The NSF project focuses on how the system works and how it can be improved. Some of the fundamental questions researchers are looking to answer, according to Jagota, include, “Is there a rationale for why the nanotubes hybridized with DNA can detect diseases?” and “What is the mechanism by which it detects?”
One issue is that the modulation of fluorescence of the DNA-carbon nanotubes isn’t very specific, meaning a shift in fluorescence can be triggered by one of many biomarkers, not just, in this case, by the ones that reveal a patient has cancer.
“Most people, they'll say, ‘Ah, that's useless. You can't use this for sensing,’” Jagota says.
With many other molecules present in blood, it’s essentially impossible for any single type of DNA-carbon nanotube to detect whether a cancer biomarker is present.
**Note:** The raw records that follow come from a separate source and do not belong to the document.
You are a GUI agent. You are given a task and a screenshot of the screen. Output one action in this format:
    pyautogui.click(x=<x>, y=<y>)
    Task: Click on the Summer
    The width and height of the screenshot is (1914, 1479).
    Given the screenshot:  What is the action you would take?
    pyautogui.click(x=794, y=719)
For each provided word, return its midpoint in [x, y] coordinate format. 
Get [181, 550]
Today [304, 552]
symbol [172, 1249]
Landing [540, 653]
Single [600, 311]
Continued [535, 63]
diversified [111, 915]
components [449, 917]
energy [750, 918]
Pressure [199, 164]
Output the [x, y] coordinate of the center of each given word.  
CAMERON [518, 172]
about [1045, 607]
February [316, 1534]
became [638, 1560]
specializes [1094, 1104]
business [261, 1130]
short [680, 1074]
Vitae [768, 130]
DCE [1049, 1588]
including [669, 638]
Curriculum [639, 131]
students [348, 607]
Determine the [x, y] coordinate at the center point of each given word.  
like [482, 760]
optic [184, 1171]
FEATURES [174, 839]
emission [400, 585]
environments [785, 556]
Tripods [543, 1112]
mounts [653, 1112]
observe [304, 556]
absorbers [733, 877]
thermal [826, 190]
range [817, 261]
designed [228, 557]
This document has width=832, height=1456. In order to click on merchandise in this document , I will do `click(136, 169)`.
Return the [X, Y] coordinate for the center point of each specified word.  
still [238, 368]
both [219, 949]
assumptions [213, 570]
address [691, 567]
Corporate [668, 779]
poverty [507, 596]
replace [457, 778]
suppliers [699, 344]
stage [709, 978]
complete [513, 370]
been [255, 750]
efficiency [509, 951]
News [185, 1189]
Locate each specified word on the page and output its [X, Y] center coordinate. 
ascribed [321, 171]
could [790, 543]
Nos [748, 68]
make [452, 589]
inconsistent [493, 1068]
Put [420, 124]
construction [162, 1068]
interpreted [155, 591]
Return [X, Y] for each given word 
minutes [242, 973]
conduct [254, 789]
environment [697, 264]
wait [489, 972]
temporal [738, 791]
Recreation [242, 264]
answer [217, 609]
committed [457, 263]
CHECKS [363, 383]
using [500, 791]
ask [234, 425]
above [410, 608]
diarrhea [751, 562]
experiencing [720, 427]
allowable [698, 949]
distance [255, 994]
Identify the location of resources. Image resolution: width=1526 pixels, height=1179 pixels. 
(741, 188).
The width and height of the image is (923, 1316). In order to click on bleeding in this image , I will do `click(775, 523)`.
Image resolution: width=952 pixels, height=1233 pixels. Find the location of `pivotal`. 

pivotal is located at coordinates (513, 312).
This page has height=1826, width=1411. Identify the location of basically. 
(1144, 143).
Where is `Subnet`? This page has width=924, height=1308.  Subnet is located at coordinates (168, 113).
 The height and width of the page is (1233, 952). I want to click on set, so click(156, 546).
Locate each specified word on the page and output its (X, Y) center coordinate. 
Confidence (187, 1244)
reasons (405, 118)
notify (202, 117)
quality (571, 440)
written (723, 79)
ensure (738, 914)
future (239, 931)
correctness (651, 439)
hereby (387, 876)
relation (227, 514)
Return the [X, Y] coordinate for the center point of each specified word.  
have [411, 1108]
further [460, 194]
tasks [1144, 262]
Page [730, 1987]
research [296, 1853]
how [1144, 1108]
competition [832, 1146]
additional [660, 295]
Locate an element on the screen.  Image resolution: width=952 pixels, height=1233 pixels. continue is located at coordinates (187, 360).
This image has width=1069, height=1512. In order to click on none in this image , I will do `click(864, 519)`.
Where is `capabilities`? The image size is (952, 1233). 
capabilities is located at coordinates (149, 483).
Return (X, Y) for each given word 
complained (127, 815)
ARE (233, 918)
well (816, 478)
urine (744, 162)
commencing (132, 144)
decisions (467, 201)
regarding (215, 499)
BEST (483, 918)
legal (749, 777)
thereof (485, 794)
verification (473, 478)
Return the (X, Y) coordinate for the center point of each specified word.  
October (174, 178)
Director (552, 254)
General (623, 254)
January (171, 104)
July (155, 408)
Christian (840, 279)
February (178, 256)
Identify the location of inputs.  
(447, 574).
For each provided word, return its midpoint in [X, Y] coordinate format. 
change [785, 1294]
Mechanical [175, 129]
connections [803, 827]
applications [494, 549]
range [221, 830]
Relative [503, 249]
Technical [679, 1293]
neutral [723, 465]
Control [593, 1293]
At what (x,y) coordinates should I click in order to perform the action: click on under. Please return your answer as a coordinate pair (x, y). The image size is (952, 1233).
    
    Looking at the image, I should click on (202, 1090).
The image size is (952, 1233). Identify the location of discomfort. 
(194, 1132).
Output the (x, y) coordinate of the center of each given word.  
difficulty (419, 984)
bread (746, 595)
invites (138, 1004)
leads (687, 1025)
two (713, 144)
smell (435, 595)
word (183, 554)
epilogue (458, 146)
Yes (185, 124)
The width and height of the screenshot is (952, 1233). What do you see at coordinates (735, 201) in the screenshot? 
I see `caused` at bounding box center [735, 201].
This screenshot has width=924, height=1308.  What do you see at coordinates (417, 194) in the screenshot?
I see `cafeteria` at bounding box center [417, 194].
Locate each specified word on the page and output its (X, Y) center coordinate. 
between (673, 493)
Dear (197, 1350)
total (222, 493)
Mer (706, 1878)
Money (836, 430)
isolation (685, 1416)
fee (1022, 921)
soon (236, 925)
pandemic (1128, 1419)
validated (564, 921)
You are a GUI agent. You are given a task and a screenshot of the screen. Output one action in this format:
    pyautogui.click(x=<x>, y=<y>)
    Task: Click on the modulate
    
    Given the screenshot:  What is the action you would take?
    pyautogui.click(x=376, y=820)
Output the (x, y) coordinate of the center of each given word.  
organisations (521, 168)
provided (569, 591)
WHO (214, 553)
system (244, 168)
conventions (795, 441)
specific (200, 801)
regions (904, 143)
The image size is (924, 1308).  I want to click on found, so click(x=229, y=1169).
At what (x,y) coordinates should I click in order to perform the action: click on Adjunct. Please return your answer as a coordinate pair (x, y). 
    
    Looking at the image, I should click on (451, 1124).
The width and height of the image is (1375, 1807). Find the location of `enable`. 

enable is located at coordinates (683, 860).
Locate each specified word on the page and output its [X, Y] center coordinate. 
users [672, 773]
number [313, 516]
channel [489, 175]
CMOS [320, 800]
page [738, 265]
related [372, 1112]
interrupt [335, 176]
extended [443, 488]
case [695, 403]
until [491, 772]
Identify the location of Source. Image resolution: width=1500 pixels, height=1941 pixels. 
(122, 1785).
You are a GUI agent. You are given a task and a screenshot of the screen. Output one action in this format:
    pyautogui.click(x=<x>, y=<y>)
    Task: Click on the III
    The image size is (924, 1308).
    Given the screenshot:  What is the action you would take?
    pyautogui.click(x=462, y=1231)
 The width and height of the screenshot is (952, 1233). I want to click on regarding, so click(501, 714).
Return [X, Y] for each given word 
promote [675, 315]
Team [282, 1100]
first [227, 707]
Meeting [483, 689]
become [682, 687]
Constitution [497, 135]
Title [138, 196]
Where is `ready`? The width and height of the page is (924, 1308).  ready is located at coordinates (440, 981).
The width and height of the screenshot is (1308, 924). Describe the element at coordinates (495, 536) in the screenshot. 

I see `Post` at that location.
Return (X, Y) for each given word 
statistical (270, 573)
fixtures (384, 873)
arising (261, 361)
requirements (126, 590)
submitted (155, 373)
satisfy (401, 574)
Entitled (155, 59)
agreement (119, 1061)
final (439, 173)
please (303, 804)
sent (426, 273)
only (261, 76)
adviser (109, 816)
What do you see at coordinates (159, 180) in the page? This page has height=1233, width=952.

To account for a mixture of molecules in the sample, many types of DNA-nanotubes are needed for collective analysis, he says.
“You try to ask the question … did they all shift in some way?” Jagota says. “Can I train this system? Can I expose it to different combinations of different concentrations of my analyte and look at the output, and from that output, can I train a machine-learning algorithm? Can I train a black box which says, ‘You tell me how each one of these shifted and I'll tell you whether this molecule was present or not’?”
By identifying and using a number of sensors, researchers can be more confident they’re finding what is associated with a biomarker and not something else in the blood, Davison says. That could lead to figuring out how to detect other characteristics or disease states in people.
“If there's nothing there at all, there's sort of a baseline fluorescence that will happen,” Davison says. “When one of these nanotubes has attached to some other molecule, then it can change how it fluoresces either by increasing the brightness or changing the frequency and those are the things that we're measuring.”
Davison used the human nose as an analogy for the work they’re doing: Inside the nose, there are different receptors for scent, but it’s not as simple as one scent per sensor. A collection of sensors activating is what allows people to recognize a particular smell.
The researchers don’t want to have to rely on one sensor in this project; they want a set of sensors detecting—or not detecting—a recognizable pattern.
“A big worry for us is that we could have lots of conflicting compounds that are discoverable in blood that aren't what we're looking for, but similarly excite the sensors that we have,” Davison says.
One of the broader questions the NSF project asks, according to Davison, is how can they identify the best set of sensors, which they expect need to be as diverse as possible.
Davison’s area of the project is in machine learning. He says one of the challenges includes building reliable prediction systems with little data. Unlike big tech companies, such as Google or Meta, which have millions of data points, Davison says they’re more likely to have just a few hundred data points because their data corresponds to real patients.
“How can we be as accurate as possible even though we have a small data set to work with?” Davison asks.
He says they also have to figure out how to represent the data gathered. For instance, should measurements gathered from the fluorescence of the sample be represented directly with the wavelengths, in the differences or something else?
A separate National Institutes of Health award aims to make the process suitable for clinical practice. Memorial Sloan Kettering Cancer Center is the lead on the NIH project with researchers from Lehigh, the National Institute of Standards and Technology (NIST) and a collaborator from the University of Maryland contributing.